Since mutating residues changes the atom numbering, the QM/MM settings must be updated for each mutation. The mut_qm_sel.sh script is called by the mut_scan_qmmm_cp2k.sh script to check how the mutated residue should be included in the QM layer and modify the qm_selection.dat file accordingly. It has the following usage:

mut_qm_sel.sh <number> <residue> <topology> <qm_selection>

The vmd_forceeval.tcl script is called within the mut_scan_qmmm_cp2k.sh to produce a file with the configuration of the QM layer, defined by the selection in the qm_selection.dat file.

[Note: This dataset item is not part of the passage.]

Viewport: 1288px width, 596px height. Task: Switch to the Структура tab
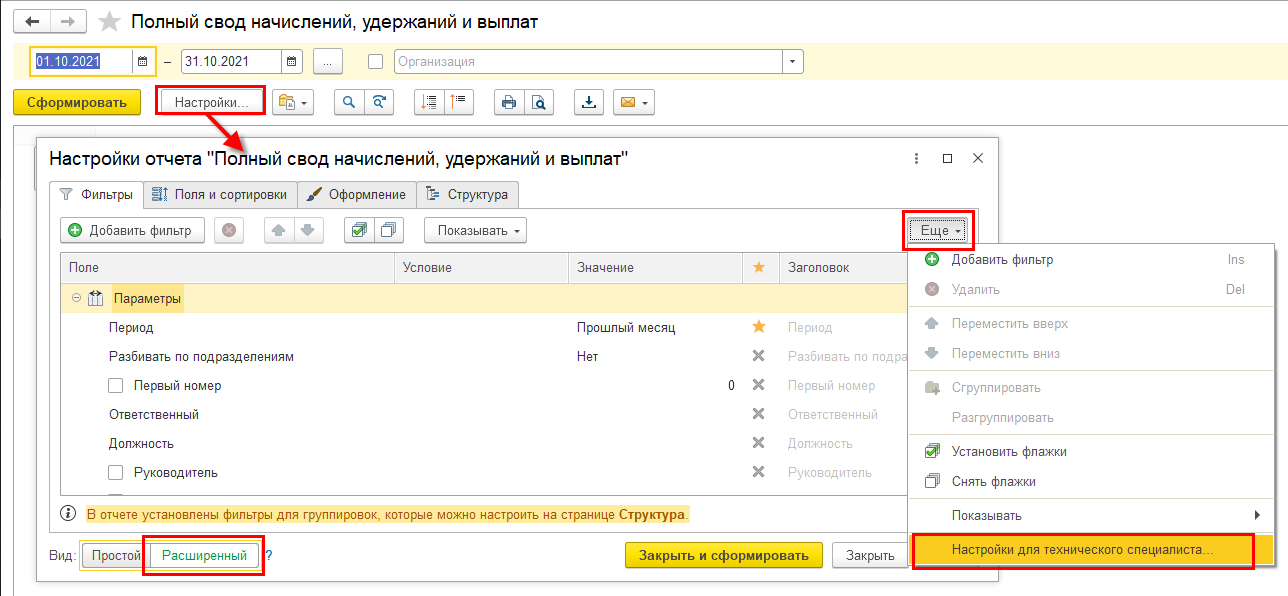pos(468,194)
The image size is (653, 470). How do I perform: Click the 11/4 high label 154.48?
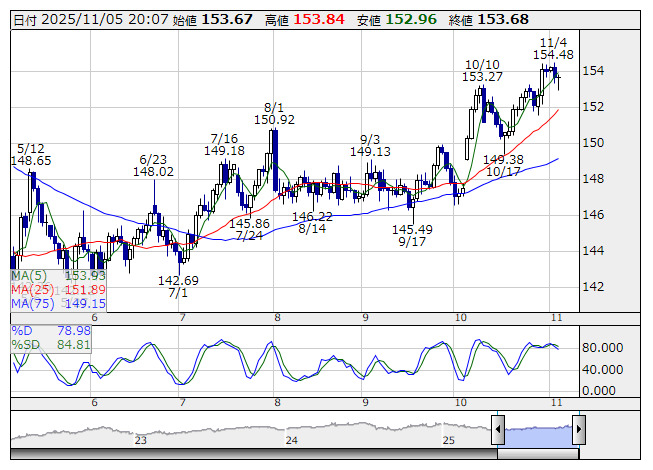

The calculations can then be run using a for loop:

user@machine:~$ for i in GLY_*; do cd "$i" ; cp2k.popt -i opt_res_R.inp -o opt_res_R.out ; cp2k.popt -i sp_res_R.inp -o sp_res_R.out ; cp2k.popt -i opt_res_TS.inp -o opt_res_TS.out ; cp2k.popt -i sp_res_TS.inp -o sp_res_TS.out ; cd .. ; done

II - Output Processing

After running the optimization and single-point calculations, the following command allows us to extract the absolute energies and calculate the R->TS energy barrier for each residue mutation:

user@machine:~$ paste <(for i in GLY_*; do echo "$i" | sed 's/GLY_//g'; done) <(for i in GLY_*; do echo $(grep "Total FORCE" "$i"/sp_res_TS.out | tail -n -1) ; done | awk '{print $9}') <(for i in GLY_*; do echo $(grep "Total FORCE" "$i"/sp_res_R.out | tail -n -1) ; done | awk '{print $9}') | awk '{print $1,($2-$3)*627.509}' | sort -n -k1,1 > energy_differences_mut.dat

The energy barriers can be compared to the ones calculated with the residue deletion protocol using the E_diff_comparison_bar_plot.py script:

user@machine:~$ python E_diff_comparison_bar_plot.py energy_differences_del.dat energy_differences_mut_gly.dat

The energy barriers exhibit a similar trend in both cases, however, backbone deletion results in higher barriers compared to mutation by GLY. The difference is more pronounced with CYX43, as deletion results in a deprotonated cysteine residue, whereas the mutation yields a protonated cysteine. As expected, either deletion or mutation of the catalytic ASP91 results in a significantly higher energy barrier. Residues that significantly lower the energy barrier become key hotspots for targeted mutagenesis studies. It is important to note that different conformations in the R and TS states might break the adiabatic connection and lead to jumps in the PES.